DEAR LORD WARBURTON--A great deal of earnest thought has not led
me to change my mind about the suggestion you were so kind as to
make me the other day. I am not, I am really and truly not, able
to regard you in the light of a companion for life; or to think
of your home--your various homes--as the settled seat of my
existence. These things cannot be reasoned about, and I very
earnestly entreat you not to return to the subject we discussed
so exhaustively. We see our lives from our own point of view;
that is the privilege of the weakest and humblest of us; and I
shall never be able to see mine in the manner you proposed.
Kindly let this suffice you, and do me the justice to believe
that I have given your proposal the deeply respectful
consideration it deserves. It is with this very great regard that
I remain sincerely yours,
ISABEL ARCHER.
While the author of this missive was making up her mind to
dispatch it Henrietta Stackpole formed a resolve which was
accompanied by no demur. She invited Ralph Touchett to take a
walk with her in the garden, and when he had assented with that
alacrity which seemed constantly to testify to his high
expectations, she informed him that she had a favour to ask of
him. It may be admitted that at this information the young man
flinched; for we know that Miss Stackpole had struck him as apt
to push an advantage. The alarm was unreasoned, however; for he
was clear about the area of her indiscretion as little as advised
of its vertical depth, and he made a very civil profession of the
desire to serve her. He was afraid of her and presently told
her so. "When you look at me in a certain way my knees knock
together, my faculties desert me; I'm filled with trepidation
and I ask only for strength to execute your commands. You've an
address that I've never encountered in any woman."
"Well," Henrietta replied good-humouredly, "if I had not known
before that you were trying somehow to abash me I should know it
now. Of course I'm easy game--I was brought up with such
different customs and ideas. I'm not used to your arbitrary
standards, and I've never been spoken to in America as you have
spoken to me. If a gentleman conversing with me over there were
to speak to me like that I shouldn't know what to make of it. We
take everything more naturally over there, and, after all, we're
a great deal more simple. I admit that; I'm very simple
myself. Of course if you choose to laugh at me for it you're very
welcome; but I think on the whole I would rather be myself than
you. I'm quite content to be myself; I don't want to change.
There are plenty of people that appreciate me just as I am. It's
true they're nice fresh free-born Americans!" Henrietta had
lately taken up the tone of helpless innocence and large
concession. "I want you to assist me a little," she went on. "I
don't care in the least whether I amuse you while you do so; or,
rather, I'm perfectly willing your amusement should be your
reward. I want you to help me about Isabel."
"Has she injured you?" Ralph asked.
"If she had I shouldn't mind, and I should never tell you.

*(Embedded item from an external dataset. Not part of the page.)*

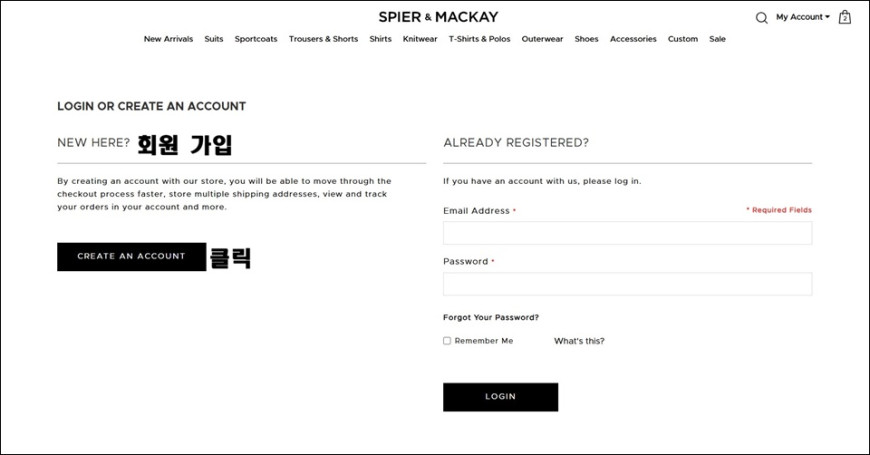Open the Sale menu item
Screen dimensions: 870x455
coord(717,39)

What
I'm afraid of is that she'll injure herself."
"I think that's very possible," said Ralph.
His companion stopped in the garden-walk, fixing on him perhaps
the very gaze that unnerved him. "That too would amuse you, I
suppose. The way you do say things! I never heard any one so
indifferent."
"To Isabel? Ah, not that!"
"Well, you're not in love with her, I hope."
"How can that be, when I'm in love with Another?"
"You're in love with yourself, that's the Other!" Miss Stackpole
declared. "Much good may it do you! But if you wish to be serious
once in your life here's a chance; and if you really care for
your cousin here's an opportunity to prove it. I don't expect you
to understand her; that's too much to ask. But you needn't do
that to grant my favour. I'll supply the necessary intelligence."
"I shall enjoy that immensely!" Ralph exclaimed. "I'll be Caliban
and you shall be Ariel."
"You're not at all like Caliban, because you're sophisticated,
and Caliban was not. But I'm not talking about imaginary
characters; I'm talking about Isabel. Isabel's intensely real.
What I wish to tell you is that I find her fearfully changed."
"Since you came, do you mean?"
"Since I came and before I came. She's not the same as she once
so beautifully was."
"As she was in America?"
"Yes, in America. I suppose you know she comes from there. She
can't help it, but she does."
"Do you want to change her back again?"
"Of course I do, and I want you to help me."
"Ah," said Ralph, "I'm only Caliban; I'm not Prospero."
"You were Prospero enough to make her what she has become. You've
acted on Isabel Archer since she came here, Mr. Touchett."
"I, my dear Miss Stackpole? Never in the world. Isabel Archer has
acted on me--yes; she acts on every one. But I've been absolutely
passive."
"You're too passive then. You had better stir yourself and be
careful. Isabel's changing every day; she's drifting away--
right out to sea. I've watched her and I can see it. She's not
the bright American girl she was. She's taking different views, a
different colour, and turning away from her old ideals. I want to
save those ideals, Mr. Touchett, and that's where you come in."
"Not surely as an ideal?"
"Well, I hope not," Henrietta replied promptly. "I've got a
fear in my heart that she's going to marry one of these fell
Europeans, and I want to prevent it.
"Ah, I see," cried Ralph; "and to prevent it you want me to step
in and marry her?"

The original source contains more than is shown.